第105話

「はええ、本当に500経験値が……」


 後からやってきて、俺の解説を聞いたヒーシャが感嘆した様子でこぼす。

 対する俺とナフはといえば、思った以上にヒーシャが早く来たので、急いで朝食を済ませていた。

 というか、だいぶ話し込んでいたんだな。


 しかし、俺はともかくナフだって朝食を食べ終えていない。

 実際ヒーシャが、普段より早く来たというのもあるんだろう。


「んぐ、んぐ。今日の朝食セットは当たりだね……普段よりパンがよく焼けてるよ」

「当たり外れがあるのか……いや、当然といえば当然か」


 この世界はいくら転生者が頑張ってきたとはいえ、基本的な文明レベルは中世風異世界のそれを逸脱していない。

 パンを量産する技術は、まだまだ完璧じゃない。

 いや、そんなこと考えてる場合か。

 俺はむぐむぐと、頼んだ朝食を呑み込んでいく。

 今日の朝食は、スープと焼き魚だ。

 魚はこの世界特有のもので、鮭に近いかも知れない。


「ふ、ふたりとも。ゆっくりでいいですからね?」

「わかっへる」


 食べながら返事をするんじゃない、ナフ。

 行儀が悪いぞ。


「あ、えっとそうだ……二人に食べながら聞いてほしいんですけど」


 ヒーシャがそう切り出す。


「アタシ……モンスターハウス作戦を、もうちょっと効率化できるんじゃないかなって思うんです」

「っへいうほ?」

「えっと……ってナッちゃん、口元にパンがついてるよ」


 ごしごしとナフの頬を拭うヒーシャ。

 普段はナフがヒーシャの面倒を見ている印象だが、ナフがルーズな時はヒーシャの姉力が出てくるんだな。


「しょ、正直……ツムラさんに初めてこの方法を説明された時は、そんなにうまくいくわけないと思ってました」

「わたひも」

「でも、実際にやってみて……戦闘中は大変ですけど、終われば本当に500点稼げちゃって」

「すごひよね」


 ナフは食べ終わってから喋ろうな?

 それにしても、ヒーシャは珍しく饒舌だ。

 これは、なんていうか。


「もし、私達がうまくできるようになれば、もっと効率よく経験値を稼げるんじゃないかって思ったんです」

「まぁ、そうだな。
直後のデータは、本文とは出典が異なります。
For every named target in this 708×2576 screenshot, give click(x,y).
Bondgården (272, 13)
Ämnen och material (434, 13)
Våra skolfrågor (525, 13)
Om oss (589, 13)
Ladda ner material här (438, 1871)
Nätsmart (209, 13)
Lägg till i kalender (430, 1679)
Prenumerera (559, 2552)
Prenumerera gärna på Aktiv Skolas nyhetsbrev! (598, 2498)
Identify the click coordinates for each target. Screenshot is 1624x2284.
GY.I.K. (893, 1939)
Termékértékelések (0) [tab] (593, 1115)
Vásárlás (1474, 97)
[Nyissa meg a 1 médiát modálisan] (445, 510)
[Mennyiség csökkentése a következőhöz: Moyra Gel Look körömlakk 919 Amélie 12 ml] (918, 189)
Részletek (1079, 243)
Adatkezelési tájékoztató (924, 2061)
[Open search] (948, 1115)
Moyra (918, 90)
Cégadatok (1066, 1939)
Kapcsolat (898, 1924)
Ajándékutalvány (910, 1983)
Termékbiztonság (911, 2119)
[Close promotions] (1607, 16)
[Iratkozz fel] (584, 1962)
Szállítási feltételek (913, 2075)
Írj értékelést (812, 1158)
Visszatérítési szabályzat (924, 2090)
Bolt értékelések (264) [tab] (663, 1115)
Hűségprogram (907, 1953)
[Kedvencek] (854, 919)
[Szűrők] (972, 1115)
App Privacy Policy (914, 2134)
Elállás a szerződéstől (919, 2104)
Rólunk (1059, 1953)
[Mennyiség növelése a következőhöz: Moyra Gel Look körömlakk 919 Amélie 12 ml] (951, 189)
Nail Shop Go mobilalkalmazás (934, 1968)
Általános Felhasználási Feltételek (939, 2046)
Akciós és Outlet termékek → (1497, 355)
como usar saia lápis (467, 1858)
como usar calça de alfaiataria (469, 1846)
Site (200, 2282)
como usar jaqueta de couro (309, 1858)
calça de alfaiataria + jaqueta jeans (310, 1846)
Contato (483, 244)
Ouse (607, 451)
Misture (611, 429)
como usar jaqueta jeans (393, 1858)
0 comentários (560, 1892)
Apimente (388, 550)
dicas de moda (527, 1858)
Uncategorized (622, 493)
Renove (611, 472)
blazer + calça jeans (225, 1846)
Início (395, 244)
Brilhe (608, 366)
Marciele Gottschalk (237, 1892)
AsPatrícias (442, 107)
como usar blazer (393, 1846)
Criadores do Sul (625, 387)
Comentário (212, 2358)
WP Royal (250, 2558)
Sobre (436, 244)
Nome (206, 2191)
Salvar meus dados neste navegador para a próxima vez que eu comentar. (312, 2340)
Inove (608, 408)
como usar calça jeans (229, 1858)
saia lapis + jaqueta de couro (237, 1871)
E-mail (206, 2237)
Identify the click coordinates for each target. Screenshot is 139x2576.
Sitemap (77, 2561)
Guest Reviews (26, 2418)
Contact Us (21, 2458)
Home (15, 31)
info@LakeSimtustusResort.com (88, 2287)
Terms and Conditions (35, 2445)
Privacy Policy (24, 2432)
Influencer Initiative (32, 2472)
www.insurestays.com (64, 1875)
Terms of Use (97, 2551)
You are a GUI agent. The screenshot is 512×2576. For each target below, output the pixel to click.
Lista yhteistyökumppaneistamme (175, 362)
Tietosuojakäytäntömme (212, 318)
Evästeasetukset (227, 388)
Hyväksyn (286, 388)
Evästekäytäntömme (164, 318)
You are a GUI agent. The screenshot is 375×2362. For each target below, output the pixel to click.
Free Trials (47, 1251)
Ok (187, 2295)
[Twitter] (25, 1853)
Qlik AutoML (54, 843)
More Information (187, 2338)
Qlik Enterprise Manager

改善できる部分は多い」

「ですよね!」


 ずいっと、ヒーシャはこっちに身を乗り出してくる。

 なんとなく、理解ってしまった。

 コレはアレだ。



「私、!」



 ――ヒーシャ、レベリングにハマっているな?


『あーあ、沼に引きずり込まれた』

『なんて人聞きの悪い事を言うんだ』


 クロの視線が痛い。

 いや、揺り籠の中にいるから視線は感じないんだけど。

 それはそれとして、隣で顔をひきつらせているナフが何とも印象的だった。